According to Ma, about 30 percent in his sub-team are women but they are far removed from what may be the public's perception of female scientists. Just like women and men in other fields, they have various interests and hobbies but their commitment to the project is total.

"My female colleagues are devoted and dedicated to the work but they also pursue a quality life and maintain a good work-life balance."

These young female rocket designers are like Ma's sisters, he said, and in the rare moments that they have some time off, they like to socialize. "They often ask me to organize a party for the sub-team and of course, that I should pay the bill," he laughed.

Chen Rong, 33, a researcher on future launch vehicles at the academy, said she took part in the Long March 7's first mission. She recalls it was an exciting and memorable time.

"I was responsible for transmitting track information from the ground control center in Beijing to my colleagues in Wenchang during the launch process, and each second of that time was breathtaking and exciting," she recalled.

It was not uncommon for Chen and her husband, also a researcher at the academy, to be both busy so they ask their parents to take care of their 2-year-old daughter.

Moreover, Chen said she often worries about the schooling of her little girl.

"Nevertheless I am optimistic. China's space programs have great plans and bright prospects, so do we," she said.

"We will realize existing plans on schedule and resolve problems one by one. Meanwhile we will explore new fields. This approach applies to both the rocket development as well as my family's growth."

Before the end of this year, the latest product of the China Academy of Launch Vehicle Technology - the Long March 5 heavy-lift rocket, will conduct its maiden flight from the Wenchang center.

Boasting a take-off weight of 869 tons, it can lift a 25-ton payload into low orbit or a 14-ton payload into geosynchronous transfer orbit.

The Long March 5 will be tasked with launching China's heavyweight spacecraft including the Chang'e 5 lunar probe, core module of the planned space station and Mars probes, according to the China Aerospace Science and Technology Corp.

The company has also begun to develop a super-heavy rocket that will have a take-off weight of 3,000 tons and can thrust a 100-ton payload into low orbit, Yang Baohua, deputy general manager of the company, previously told reporters.

He noted that the gigantic rocket will be twice as tall and seven times more powerful than the Long March 7.
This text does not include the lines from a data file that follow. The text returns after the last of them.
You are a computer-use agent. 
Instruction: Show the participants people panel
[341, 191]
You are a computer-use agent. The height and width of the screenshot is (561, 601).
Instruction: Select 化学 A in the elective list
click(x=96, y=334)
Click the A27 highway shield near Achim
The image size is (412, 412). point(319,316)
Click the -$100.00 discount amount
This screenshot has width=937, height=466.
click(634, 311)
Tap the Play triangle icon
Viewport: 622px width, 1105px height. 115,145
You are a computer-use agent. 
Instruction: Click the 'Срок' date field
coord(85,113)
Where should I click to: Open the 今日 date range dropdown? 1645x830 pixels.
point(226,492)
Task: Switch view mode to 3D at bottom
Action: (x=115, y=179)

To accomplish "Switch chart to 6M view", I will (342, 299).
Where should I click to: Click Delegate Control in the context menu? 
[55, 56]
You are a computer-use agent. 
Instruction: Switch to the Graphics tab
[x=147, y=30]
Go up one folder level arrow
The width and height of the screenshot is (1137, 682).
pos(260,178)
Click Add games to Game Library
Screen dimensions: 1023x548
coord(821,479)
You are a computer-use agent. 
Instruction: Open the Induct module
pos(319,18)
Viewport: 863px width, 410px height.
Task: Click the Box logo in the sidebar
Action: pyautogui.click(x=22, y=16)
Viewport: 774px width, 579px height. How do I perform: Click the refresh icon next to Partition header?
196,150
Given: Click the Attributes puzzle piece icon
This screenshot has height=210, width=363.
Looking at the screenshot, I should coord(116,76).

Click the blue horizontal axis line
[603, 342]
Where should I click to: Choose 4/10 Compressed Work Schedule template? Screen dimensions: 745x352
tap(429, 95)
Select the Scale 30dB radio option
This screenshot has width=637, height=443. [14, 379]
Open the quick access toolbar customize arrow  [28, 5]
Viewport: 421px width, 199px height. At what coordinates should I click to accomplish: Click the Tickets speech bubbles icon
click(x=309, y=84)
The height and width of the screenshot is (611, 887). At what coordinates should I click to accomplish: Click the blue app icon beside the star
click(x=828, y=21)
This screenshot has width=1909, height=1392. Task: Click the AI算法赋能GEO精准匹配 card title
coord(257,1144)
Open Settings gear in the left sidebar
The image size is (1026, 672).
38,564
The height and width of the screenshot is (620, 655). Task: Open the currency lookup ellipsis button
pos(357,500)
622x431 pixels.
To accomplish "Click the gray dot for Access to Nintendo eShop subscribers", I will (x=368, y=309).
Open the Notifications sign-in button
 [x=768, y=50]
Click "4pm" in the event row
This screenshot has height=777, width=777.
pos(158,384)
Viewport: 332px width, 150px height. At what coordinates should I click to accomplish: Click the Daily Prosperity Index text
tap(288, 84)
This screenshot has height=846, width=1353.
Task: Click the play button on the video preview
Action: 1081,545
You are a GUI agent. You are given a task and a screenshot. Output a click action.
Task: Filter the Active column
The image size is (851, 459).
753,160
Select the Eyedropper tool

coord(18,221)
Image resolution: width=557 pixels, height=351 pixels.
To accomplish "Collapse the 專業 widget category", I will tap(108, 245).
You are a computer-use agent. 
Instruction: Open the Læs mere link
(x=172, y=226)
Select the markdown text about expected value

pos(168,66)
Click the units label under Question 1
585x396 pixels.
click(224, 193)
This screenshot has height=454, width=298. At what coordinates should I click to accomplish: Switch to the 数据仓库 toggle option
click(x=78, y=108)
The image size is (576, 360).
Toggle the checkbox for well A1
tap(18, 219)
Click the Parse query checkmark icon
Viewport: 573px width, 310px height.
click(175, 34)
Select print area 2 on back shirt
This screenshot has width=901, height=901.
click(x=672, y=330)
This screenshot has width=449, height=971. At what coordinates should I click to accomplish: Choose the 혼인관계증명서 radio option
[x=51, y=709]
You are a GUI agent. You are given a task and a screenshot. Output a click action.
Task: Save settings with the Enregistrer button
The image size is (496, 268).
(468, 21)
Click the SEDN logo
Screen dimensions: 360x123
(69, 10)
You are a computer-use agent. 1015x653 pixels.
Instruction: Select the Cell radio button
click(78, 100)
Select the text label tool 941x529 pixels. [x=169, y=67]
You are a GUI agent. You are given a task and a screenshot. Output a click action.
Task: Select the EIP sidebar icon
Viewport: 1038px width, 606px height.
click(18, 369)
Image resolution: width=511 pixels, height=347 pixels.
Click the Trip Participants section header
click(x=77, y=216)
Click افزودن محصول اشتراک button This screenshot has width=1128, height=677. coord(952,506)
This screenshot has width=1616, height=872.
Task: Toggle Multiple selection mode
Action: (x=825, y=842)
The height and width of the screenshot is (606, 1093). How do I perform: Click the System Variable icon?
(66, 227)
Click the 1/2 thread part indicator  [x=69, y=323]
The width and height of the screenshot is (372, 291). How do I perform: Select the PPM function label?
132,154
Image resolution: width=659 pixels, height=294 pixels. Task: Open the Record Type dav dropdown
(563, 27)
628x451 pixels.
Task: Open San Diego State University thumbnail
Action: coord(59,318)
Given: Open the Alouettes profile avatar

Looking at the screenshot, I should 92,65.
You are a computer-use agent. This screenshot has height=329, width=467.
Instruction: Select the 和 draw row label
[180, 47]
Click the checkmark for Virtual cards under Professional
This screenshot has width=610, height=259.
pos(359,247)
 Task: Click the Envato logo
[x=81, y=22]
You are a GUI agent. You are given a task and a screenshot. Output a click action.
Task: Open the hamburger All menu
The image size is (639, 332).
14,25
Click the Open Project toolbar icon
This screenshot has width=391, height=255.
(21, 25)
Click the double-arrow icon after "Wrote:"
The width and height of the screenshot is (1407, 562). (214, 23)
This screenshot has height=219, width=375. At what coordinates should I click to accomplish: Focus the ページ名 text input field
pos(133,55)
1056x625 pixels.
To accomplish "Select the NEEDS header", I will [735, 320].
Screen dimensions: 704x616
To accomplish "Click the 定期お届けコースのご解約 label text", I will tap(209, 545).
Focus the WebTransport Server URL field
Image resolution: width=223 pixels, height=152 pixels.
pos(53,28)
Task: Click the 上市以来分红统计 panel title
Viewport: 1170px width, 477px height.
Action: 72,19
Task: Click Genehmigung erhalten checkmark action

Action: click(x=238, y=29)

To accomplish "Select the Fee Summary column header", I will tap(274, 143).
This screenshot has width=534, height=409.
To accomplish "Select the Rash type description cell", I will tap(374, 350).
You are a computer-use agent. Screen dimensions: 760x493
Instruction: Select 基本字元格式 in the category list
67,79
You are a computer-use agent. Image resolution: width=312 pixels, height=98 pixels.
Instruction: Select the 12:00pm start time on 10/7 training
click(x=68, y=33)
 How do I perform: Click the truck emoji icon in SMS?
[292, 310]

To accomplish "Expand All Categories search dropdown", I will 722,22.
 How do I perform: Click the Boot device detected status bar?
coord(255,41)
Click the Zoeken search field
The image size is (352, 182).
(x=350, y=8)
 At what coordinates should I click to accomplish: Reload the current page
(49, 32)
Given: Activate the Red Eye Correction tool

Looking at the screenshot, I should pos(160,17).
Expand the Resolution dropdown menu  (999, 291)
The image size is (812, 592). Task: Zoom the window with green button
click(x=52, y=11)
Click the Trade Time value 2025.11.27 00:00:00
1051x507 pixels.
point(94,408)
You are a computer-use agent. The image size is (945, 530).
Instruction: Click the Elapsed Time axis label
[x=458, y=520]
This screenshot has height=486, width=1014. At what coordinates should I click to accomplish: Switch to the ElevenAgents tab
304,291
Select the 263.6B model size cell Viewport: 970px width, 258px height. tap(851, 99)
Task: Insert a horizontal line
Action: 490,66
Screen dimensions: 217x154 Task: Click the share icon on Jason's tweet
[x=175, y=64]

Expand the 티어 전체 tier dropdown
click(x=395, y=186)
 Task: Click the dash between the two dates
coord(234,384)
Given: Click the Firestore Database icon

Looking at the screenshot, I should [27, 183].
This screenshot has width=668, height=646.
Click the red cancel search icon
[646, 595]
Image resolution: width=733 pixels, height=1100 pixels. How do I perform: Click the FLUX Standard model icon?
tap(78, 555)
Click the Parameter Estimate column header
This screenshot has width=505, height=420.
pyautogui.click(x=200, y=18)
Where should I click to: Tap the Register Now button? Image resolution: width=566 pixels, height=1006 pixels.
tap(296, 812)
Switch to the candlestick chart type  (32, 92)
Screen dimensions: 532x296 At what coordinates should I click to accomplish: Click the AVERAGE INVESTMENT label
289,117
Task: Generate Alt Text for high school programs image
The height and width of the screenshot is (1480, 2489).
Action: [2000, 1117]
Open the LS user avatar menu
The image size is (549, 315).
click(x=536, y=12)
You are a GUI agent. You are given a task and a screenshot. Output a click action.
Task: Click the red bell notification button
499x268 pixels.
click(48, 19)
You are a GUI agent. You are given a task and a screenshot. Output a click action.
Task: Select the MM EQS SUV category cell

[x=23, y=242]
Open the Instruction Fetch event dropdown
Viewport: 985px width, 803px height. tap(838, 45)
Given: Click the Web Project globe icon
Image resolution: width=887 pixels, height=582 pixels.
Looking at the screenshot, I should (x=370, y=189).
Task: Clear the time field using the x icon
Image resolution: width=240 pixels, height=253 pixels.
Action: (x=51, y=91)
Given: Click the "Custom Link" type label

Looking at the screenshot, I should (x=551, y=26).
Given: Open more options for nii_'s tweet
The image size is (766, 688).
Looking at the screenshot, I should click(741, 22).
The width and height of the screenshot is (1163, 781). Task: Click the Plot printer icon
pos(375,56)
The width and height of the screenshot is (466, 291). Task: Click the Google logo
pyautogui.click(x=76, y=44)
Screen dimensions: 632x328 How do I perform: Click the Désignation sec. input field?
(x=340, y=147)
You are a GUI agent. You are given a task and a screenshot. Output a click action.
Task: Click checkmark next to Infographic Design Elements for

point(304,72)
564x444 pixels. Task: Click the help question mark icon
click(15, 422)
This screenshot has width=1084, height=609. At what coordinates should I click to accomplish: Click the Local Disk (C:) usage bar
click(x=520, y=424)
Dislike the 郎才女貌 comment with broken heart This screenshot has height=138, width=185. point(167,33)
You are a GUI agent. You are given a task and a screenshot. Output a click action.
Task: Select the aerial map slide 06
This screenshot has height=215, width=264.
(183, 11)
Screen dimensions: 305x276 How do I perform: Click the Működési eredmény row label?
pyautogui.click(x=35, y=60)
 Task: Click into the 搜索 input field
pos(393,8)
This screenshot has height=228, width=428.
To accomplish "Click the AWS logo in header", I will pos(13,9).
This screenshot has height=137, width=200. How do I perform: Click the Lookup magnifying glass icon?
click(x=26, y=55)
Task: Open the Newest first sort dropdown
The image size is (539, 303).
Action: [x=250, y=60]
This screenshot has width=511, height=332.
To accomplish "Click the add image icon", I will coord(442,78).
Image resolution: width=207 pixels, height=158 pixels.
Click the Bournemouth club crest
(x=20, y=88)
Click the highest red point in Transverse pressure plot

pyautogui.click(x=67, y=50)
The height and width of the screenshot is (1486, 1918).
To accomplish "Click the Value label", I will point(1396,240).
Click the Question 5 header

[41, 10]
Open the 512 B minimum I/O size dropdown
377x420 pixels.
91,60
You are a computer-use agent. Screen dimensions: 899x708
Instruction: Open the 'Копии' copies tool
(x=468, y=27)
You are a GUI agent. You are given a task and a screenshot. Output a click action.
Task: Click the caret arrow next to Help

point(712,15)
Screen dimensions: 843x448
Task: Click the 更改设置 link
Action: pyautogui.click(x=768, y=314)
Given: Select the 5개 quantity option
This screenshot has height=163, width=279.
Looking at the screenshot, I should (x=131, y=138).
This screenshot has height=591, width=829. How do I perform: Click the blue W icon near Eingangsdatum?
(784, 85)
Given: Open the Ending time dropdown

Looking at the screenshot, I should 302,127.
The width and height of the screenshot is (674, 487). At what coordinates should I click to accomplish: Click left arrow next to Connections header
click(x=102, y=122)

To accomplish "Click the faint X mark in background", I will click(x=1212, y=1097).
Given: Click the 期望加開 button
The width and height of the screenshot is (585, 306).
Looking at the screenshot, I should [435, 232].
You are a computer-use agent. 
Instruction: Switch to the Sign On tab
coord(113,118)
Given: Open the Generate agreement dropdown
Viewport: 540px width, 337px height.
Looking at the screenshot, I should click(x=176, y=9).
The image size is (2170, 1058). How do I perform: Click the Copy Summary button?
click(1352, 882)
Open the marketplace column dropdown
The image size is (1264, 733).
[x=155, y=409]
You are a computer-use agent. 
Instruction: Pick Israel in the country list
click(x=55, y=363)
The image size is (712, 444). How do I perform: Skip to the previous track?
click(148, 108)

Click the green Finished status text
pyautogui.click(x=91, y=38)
If the research and development proceed well, the super-heavy rocket will carry out its first flight around 2030, and then it will enable China to carry out manned missions to the moon and to send and retrieve Mars probes, he said.

Talking about the prospect of China's space programs, Yao Guowei, a development planner at the rocket academy, said he hopes that the nation's space industry could make more efforts to bolster creativity and innovation.

He also suggests that the industry should encourage more participation from the private sector and pay due consideration to the commercial aspect of the space market.